Task statement: Find every line in the records below that holds the word "badge", and copy it out.

[Collected data entries]
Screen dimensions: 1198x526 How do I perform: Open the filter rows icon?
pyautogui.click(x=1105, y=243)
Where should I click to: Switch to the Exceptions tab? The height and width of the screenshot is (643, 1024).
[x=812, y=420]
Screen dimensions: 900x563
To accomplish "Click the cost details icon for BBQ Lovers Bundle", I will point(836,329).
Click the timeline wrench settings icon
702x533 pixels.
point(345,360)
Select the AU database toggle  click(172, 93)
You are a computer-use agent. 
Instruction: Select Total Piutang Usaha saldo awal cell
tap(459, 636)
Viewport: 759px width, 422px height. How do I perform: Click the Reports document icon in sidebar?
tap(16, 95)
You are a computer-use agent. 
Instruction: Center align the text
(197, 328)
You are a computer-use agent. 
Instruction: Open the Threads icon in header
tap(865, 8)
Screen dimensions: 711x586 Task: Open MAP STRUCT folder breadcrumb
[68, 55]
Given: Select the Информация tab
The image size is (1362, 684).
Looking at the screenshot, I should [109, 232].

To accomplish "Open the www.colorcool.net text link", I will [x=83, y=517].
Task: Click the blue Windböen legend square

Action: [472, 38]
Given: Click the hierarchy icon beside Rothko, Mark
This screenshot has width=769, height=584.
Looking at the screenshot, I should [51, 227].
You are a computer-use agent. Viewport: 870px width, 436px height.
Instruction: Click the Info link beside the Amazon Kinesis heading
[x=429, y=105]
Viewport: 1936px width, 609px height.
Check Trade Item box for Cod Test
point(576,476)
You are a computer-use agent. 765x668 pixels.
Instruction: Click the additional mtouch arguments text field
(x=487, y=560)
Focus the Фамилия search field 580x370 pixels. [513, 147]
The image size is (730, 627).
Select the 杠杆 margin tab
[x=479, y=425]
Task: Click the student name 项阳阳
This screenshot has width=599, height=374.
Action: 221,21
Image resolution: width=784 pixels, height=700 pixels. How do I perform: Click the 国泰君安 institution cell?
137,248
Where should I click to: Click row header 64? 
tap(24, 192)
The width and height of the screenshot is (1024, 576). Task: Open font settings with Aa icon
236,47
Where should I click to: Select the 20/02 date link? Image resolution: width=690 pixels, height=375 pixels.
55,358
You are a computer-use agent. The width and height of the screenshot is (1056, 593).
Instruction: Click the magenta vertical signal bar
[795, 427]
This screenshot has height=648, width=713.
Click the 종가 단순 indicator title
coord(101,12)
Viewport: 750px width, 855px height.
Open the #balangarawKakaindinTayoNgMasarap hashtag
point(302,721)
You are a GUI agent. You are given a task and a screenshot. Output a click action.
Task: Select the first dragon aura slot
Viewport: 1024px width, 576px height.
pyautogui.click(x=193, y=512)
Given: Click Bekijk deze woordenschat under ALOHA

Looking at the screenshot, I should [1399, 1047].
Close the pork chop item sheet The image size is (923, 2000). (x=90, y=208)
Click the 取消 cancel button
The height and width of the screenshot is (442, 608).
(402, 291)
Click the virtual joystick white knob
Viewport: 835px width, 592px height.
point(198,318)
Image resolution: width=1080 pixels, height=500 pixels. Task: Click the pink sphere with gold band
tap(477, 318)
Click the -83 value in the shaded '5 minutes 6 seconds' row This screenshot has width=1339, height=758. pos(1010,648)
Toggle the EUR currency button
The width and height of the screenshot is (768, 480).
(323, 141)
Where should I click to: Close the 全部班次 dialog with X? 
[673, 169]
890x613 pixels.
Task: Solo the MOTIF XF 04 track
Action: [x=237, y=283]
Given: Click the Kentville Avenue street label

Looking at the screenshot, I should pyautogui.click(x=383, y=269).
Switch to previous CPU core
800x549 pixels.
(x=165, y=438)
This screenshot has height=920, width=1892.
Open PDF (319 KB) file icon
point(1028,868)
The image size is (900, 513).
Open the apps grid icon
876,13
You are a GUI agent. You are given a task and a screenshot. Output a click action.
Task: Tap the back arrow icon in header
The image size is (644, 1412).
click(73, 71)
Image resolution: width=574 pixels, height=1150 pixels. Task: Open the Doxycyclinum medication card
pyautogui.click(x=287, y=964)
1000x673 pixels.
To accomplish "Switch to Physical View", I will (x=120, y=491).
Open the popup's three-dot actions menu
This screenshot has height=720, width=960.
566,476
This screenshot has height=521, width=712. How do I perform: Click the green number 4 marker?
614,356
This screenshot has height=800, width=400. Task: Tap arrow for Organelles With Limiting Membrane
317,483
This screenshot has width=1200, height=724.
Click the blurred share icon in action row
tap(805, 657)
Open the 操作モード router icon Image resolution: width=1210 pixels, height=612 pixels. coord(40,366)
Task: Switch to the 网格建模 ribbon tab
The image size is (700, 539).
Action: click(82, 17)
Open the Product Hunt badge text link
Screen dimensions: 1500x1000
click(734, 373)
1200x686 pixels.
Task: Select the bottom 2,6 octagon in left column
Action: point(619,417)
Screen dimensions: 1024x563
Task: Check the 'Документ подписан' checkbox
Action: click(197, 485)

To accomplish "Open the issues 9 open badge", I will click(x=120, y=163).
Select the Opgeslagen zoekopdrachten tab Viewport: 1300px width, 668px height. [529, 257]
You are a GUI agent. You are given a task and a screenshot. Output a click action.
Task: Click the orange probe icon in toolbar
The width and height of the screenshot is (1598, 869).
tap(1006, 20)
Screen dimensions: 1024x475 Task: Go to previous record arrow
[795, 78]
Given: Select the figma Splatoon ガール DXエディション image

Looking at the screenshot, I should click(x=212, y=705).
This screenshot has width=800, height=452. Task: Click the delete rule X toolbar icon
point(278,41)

Response to the exercise:
Open the Product Hunt badge text link
To accomplish "Open the issues 9 open badge", I will click(x=120, y=163).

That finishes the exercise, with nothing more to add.